Architektur wie im Gefängnis
Michael Köpkes Bühne ist ein großer, von allen Seiten einsehbarer Schlafsaal, Waschräume und benachbarte Zimmer werden per Live-Video gezeigt, wobei die Ausstattung ein wenig an die in Schmodder und Trostlosigkeit schwelgenden Horrorinstallationen von Signa erinnert. Runtergekommene Gemeinschaftsräume schaffen eine bedrückende Stimmung, das spielt diese Inszenierung bewusst aus, und dass Jonas Plümkes Videobilder häufig eine kalt beobachtende Draufsichts-Perspektive einnehmen, tut ihren Teil. Gleich zu Beginn wird die Architektur der Heime beschrieben, das kommt nicht von ungefähr: Tatsächlich hat man es hier mit einer "totalen Institution" zu tun, ein Begriff, der von Erving Goffman in Bezug auf Gefängnisse, Klöster oder psychiatrische Anstalten verwendet wurde. Architekturen, die den Menschen zum reinen Objekt machen.

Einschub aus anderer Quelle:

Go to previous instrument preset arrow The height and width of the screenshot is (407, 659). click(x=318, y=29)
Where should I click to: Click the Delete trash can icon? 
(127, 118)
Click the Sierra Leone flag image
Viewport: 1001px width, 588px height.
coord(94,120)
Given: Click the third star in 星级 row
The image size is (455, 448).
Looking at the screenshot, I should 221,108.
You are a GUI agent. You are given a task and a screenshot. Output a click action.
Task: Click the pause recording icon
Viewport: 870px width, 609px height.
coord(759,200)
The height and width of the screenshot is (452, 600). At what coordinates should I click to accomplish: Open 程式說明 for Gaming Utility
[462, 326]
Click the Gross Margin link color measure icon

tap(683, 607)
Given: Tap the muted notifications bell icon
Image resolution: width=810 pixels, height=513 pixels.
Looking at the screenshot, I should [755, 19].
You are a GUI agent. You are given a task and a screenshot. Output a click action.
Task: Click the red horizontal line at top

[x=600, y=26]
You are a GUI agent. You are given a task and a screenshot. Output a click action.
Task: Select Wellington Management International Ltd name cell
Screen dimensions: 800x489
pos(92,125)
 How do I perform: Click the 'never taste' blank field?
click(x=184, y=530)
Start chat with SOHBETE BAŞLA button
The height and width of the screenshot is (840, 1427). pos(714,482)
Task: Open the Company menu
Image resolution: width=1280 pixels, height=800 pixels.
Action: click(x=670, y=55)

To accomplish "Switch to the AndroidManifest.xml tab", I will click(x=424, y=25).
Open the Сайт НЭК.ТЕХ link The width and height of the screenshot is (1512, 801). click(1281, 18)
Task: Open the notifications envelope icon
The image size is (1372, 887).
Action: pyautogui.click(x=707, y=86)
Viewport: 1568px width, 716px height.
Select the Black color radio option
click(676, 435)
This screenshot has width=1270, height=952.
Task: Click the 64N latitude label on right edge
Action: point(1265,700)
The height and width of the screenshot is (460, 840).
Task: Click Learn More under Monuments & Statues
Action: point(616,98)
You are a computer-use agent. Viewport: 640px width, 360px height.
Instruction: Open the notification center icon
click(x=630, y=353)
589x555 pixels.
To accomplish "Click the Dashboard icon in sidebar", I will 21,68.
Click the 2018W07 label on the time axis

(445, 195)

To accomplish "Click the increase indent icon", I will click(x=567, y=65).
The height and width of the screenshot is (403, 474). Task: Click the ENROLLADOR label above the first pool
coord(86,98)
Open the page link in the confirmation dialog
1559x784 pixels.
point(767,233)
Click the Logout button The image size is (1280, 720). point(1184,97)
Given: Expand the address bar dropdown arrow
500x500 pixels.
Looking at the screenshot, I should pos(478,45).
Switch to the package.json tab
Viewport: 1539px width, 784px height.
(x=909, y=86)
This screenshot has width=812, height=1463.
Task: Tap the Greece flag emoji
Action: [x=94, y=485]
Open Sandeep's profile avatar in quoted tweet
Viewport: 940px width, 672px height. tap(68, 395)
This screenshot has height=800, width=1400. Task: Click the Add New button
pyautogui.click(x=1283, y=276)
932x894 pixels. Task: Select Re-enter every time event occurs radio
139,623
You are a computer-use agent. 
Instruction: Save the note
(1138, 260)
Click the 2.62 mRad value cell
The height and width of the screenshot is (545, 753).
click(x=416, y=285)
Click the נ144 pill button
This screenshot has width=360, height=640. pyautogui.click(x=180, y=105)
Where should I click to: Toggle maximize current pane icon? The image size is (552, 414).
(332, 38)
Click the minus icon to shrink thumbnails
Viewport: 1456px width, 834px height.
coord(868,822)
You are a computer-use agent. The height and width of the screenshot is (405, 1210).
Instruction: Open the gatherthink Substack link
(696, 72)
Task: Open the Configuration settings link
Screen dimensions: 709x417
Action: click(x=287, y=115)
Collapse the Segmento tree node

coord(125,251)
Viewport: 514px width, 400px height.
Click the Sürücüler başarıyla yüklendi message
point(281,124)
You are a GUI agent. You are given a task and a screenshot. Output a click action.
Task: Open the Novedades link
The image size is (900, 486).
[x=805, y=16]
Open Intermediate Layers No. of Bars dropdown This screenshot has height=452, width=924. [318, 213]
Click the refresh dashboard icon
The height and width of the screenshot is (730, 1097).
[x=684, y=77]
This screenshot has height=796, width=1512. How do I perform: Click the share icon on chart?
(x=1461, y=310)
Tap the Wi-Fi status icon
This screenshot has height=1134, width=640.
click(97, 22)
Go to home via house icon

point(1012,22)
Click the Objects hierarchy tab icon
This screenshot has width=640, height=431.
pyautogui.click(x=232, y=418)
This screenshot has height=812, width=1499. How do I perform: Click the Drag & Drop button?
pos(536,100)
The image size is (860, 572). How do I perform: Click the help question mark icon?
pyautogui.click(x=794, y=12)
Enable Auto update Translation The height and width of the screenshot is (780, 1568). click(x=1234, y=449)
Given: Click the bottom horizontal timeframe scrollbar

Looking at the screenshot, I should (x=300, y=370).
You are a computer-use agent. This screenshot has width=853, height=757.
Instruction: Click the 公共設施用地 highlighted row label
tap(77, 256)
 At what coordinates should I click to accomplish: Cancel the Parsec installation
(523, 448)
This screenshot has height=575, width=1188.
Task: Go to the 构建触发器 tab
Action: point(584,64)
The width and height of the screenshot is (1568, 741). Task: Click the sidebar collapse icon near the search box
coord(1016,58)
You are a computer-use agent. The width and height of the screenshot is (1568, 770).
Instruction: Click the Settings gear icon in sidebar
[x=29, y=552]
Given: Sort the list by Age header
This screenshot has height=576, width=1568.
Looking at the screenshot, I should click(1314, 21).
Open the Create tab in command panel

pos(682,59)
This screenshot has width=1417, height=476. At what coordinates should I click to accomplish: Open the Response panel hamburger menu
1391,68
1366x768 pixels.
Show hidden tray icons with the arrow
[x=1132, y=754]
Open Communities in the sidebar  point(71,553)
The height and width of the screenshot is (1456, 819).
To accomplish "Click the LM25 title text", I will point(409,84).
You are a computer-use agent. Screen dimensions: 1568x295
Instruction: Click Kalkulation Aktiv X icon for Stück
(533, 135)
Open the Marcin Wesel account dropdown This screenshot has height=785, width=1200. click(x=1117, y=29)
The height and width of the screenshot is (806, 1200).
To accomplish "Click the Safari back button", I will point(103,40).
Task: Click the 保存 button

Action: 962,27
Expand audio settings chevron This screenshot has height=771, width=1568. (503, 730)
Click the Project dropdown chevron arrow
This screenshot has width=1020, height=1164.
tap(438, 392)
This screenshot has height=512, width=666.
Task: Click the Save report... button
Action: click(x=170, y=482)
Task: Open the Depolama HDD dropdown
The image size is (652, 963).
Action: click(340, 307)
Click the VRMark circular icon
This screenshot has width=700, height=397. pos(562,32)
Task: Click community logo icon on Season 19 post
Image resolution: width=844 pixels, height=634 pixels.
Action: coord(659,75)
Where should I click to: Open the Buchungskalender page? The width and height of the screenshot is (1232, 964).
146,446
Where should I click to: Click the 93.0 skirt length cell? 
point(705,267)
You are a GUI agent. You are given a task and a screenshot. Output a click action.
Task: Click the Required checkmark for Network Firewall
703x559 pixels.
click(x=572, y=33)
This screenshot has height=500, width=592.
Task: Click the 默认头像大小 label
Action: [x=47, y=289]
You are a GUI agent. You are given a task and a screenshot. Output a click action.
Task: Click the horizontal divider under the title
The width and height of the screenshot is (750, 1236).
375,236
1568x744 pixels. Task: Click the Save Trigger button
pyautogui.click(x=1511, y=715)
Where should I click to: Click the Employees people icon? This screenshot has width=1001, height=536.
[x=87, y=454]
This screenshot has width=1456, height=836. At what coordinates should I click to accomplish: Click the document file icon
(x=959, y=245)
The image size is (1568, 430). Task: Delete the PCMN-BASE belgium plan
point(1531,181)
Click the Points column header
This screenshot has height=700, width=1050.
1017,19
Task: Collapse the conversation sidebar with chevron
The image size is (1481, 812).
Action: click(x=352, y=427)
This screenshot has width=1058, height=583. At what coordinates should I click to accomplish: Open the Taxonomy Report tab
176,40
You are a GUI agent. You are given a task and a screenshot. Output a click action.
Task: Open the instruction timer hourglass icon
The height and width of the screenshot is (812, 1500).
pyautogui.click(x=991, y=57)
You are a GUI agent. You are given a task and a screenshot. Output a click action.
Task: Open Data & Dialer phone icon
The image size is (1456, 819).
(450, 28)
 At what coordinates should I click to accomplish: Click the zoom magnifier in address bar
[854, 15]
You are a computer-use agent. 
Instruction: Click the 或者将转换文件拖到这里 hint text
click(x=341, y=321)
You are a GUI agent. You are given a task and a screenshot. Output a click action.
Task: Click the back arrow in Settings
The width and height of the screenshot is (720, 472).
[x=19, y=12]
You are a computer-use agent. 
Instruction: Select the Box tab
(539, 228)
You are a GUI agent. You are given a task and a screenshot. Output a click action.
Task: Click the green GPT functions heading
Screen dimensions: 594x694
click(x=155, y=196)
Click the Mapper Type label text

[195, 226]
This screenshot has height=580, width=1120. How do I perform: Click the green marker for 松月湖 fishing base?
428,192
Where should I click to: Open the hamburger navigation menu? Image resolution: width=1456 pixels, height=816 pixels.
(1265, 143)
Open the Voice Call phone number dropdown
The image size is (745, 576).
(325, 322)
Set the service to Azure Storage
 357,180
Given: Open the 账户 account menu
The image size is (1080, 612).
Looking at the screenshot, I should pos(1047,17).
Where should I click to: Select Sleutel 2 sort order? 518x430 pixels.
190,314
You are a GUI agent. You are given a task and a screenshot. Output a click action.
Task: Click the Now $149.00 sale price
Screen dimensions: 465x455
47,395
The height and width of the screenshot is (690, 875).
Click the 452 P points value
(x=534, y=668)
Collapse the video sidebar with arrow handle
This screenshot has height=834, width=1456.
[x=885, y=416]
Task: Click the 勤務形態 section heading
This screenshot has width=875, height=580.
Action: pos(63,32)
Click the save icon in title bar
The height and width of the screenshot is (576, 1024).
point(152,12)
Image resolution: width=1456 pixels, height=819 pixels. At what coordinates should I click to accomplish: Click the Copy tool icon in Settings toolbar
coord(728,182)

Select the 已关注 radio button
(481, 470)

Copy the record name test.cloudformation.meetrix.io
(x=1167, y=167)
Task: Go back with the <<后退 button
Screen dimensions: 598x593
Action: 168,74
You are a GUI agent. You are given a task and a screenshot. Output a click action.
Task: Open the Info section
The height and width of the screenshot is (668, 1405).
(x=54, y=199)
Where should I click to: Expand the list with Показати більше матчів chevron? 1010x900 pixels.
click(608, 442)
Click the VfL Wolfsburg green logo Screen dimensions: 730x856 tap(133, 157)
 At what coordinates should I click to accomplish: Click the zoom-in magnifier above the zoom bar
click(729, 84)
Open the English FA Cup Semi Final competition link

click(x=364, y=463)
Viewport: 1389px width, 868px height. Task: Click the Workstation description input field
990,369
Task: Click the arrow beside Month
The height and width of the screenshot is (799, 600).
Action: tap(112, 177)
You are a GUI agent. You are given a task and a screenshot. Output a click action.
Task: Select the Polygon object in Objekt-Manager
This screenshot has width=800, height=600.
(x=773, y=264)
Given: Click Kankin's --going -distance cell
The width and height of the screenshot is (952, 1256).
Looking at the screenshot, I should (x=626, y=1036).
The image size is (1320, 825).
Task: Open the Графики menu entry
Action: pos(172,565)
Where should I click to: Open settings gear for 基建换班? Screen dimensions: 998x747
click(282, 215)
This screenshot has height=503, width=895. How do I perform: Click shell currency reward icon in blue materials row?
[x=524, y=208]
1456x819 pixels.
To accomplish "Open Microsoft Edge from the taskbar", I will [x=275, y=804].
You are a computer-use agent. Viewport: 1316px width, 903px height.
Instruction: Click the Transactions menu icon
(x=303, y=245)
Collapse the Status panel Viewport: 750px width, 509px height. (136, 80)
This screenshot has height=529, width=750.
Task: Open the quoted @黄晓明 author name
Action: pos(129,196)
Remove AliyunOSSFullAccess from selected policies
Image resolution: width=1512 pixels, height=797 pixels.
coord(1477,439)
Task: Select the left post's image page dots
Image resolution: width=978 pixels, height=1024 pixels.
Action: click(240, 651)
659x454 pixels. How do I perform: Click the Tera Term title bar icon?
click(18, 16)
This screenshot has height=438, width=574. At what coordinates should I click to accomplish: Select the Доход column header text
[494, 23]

Dabei ist die Austattung gar nicht der eigentlich berührende Aspekt von "Heim|Weh" – wirklich berührend ist die Besetzung. Neben den Thalia-Ensemblemitgliedern Sandra Flubacher, Oliver Mallison und Meryem Öz, die das pädagogisch-medizinische Personal mit schnarrender Stimme (Flubacher), jovialer Brutalität (Mallison) und fataler Hilflosigkeit (Öz) geben, stehen zehn ältere Menschen auf der Bühne, Vetreter:innen der Verschickungskinder-Generation, die hinter larvenhaften Kindermasken endlose Torturen erdulden müssen.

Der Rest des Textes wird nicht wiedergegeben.